* **WHAT TO DO**:
A. Decide whether each statement below agrees with the River Feshie passage. Answer yes or no for each, and quote the words from the passage that decide it.
(i) The River Feshie is a left bank tributary of the River Spey.
(ii) The River Feshie joins the Spey near the village of Kincraig.
(iii) In 1815 the 4th Duke of Gordon sold his Glen Feshie land to George Macpherson Grant of Ballindalloch.
B. Extend the River Feshie passage, starting after its last sentence.

* **PAGE EXCERPT**:
The River Feshie (Fèisidh / Abhainn Fhèisidh) is a major right bank tributary of the River Spey in north-east Scotland. It rises in the remote countryside of the Glenfeshie Forest, flowing initially eastwards before turning sharply to the northwest as a result of the capture of the waters of Geldie Burn. After gaining the waters of the River Eidart on its right bank and dropping down into Glen Feshie, it flows northwards through the wooded glen and is often braided in nature. It is joined by several burns which descend steeply from the Cairngorm plateau to the east and, on its left bank, by the Allt Chomhraig near Balachroick. The river passes beneath the B970 road at Feshiebridge and after a further 1.5 miles (2.5 km) it joins the Spey near the village of Kincraig.

== Etymology ==
The name of the river and the glen which it occupies derives from the Gaelic faith meaning 'boggy place' and isidh signifying 'pasture land'.

==Glen Feshie estate==
The east side of Glen Feshie was primarily Mackintosh land. On the west side, the Forest of Feshie was a hunting ground of the Dukes of Gordon. From 1752 it was leased to the Macphersons of Invereshie as sheilings. In the late 18th and early 19th centuries the Glen Feshie Wood Company was active in extracting timber from Aeneas Mackintosh's land at Ruigh Aiteachain. In 1804, Mackintosh and George Macpherson Grant of Ballindalloch fell into dispute over damage to floodbanks caused by logs being floated down the river. In 1815, Alexander Gordon, 4th Duke of Gordon, sold his Glen Feshie land to George Macpherson Grant of Ballindalloch.

* **EXTRACTED RECORDS**:
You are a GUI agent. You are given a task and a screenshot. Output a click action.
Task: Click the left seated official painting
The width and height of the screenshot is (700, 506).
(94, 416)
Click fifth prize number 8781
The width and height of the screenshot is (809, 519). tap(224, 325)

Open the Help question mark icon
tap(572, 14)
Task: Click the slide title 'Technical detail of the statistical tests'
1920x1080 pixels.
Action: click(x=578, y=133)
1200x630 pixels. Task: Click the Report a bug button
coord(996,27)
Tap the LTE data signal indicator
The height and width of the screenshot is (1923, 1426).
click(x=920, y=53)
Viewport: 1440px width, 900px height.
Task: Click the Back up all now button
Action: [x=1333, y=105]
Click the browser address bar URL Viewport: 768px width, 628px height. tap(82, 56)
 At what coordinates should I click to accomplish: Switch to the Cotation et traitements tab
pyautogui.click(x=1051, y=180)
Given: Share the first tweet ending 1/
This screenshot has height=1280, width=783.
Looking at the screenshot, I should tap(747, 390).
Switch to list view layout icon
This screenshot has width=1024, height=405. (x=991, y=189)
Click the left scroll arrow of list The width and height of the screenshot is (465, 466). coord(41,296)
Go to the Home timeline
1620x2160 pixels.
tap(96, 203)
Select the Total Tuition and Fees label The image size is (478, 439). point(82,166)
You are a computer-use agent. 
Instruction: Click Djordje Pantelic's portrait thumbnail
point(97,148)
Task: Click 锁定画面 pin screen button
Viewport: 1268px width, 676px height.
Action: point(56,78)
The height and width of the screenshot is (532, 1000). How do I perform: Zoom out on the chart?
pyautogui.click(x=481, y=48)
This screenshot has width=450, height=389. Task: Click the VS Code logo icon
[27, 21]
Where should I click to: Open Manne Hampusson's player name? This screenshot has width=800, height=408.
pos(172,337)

* **WRITTEN ANSWERS**:
A.
(i) No: "a major right bank tributary of the River Spey"
(ii) Yes: "it joins the Spey near the village of Kincraig"
(iii) Yes: "In 1815, Alexander Gordon, 4th Duke of Gordon, sold his Glen Feshie land to George Macpherson Grant of Ballindalloch."

B.
The Duke and Duchess of Bedford first leased the Invereshie shootings from George Macpherson Grant of Ballindalloch in 1818, beginning a lifelong sporting association with Glen Feshie. From 1829 Macpherson Grant began to impose limitations on sheep numbers on the upland grazings on which his farming tenants relied. In 1839, he converted his sheep range in Glen Feshie into a deer forest. In the late 1840s, the Duchess had Alexander Mackintosh of Mackintosh convert the Bedford shootings on the east side of Glen Feshie into a deer forest.

For an extended period in the 20th century the Glen Feshie estate was owned by the Dulverton family, before being bought by the Danish retail magnate Klaus Helmerson in the late 1990s. In 2006, the estate was bought by the Danish businessman Anders Holch Povlsen, who expanded it by buying the neighbouring 4,000 acre (1,600 ha) farm of Killiehuntly.